La plus-value sur la vente d'actions sera attribuée au véritable propriétaire des titres
La détermination de la personne qui doit être imposée sur une plus-value découlant de la vente d'actions est un point critique dans la gestion du patrimoine familial. Récemment, la Direction Générale des Tributs (DGT) a précisé le critère permettant d'identifier le sujet passif correct dans les situations où la titularité formelle auprès de l'entité financière ne correspond pas à la propriété réelle des actifs.
Ce qu'a résolu la DGT
L'administration a établi que les gains et pertes en capital doivent être attribués à la personne qui détient la propriété effective des biens. Cela signifie que le critère de propriété réelle prévaut sur la titularité formelle qui apparaît dans les registres bancaires.
Dans le cas analysé, la question était de savoir si un gain réalisé par la vente d'actions sur un compte dont la titularité formelle appartenait à une fille, mais dont la gestion était effectuée par la mère en qualité de représentante ou personne autorisée, devait être imputé à la fille. La DGT conclut que la gestion par un tiers est un indice de titularité qui peut être réfuté. Pour que le gain soit imputé à la fille, il est nécessaire de prouver de manière irréfutable qu'elle était la véritable propriétaire des actions par tout moyen de preuve admis par le droit.
Ce que cela signifie pour vous
Ce critère impacte directement les personnes qui gèrent des comptes de mineurs ou de membres de la famille sans capacité d'agir. S'il existe une divergence entre la personne figurant sur le relevé bancaire et le véritable propriétaire des fonds ou des valeurs, l'Agence Tributaire recherchera la réalité économique du fait.

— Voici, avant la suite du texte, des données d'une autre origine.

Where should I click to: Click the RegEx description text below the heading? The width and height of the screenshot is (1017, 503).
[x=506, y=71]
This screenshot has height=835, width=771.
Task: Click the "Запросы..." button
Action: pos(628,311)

L'application de la Loi 35/2006 sur l'Impôt sur le Revenu des Personnes Physiques (IRPF) et de la Loi 58/2003 Générale Tributaire implique que la simple apparence dans les registres de l'entité financière ne garantit pas l'imputation correcte de l'impôt. Si l'administration détecte que le titulaire formel n'est pas le propriétaire réel, elle exigera que le gain soit déclaré par celui qui possède effectivement le patrimoine.
Ce qu'il convient de faire
En présence d'actifs dont la titularité formelle ne correspond pas à la propriété réelle, il est fondamental de disposer d'une documentation étayant la nature de la propriété. Dans les situations de gestion de comptes de mineurs ou de personnes sous représentation, la capacité à démontrer la propriété effective est la seule voie pour garantir que l'imputation des plus-values soit correcte et pour éviter des sanctions pour une déclaration erronée.
Questions fréquentes
- Le fait que le compte bancaire soit au nom d'une personne suffit-il pour qu'elle soit imposée sur ses gains ?
- Pas nécessairement ; l'administration peut enquêter pour savoir si la propriété réelle appartient à une autre personne.
- Comment peut-on démontrer la propriété réelle des actions ?
- Par tout moyen de preuve admis par le droit qui atteste de la propriété effective.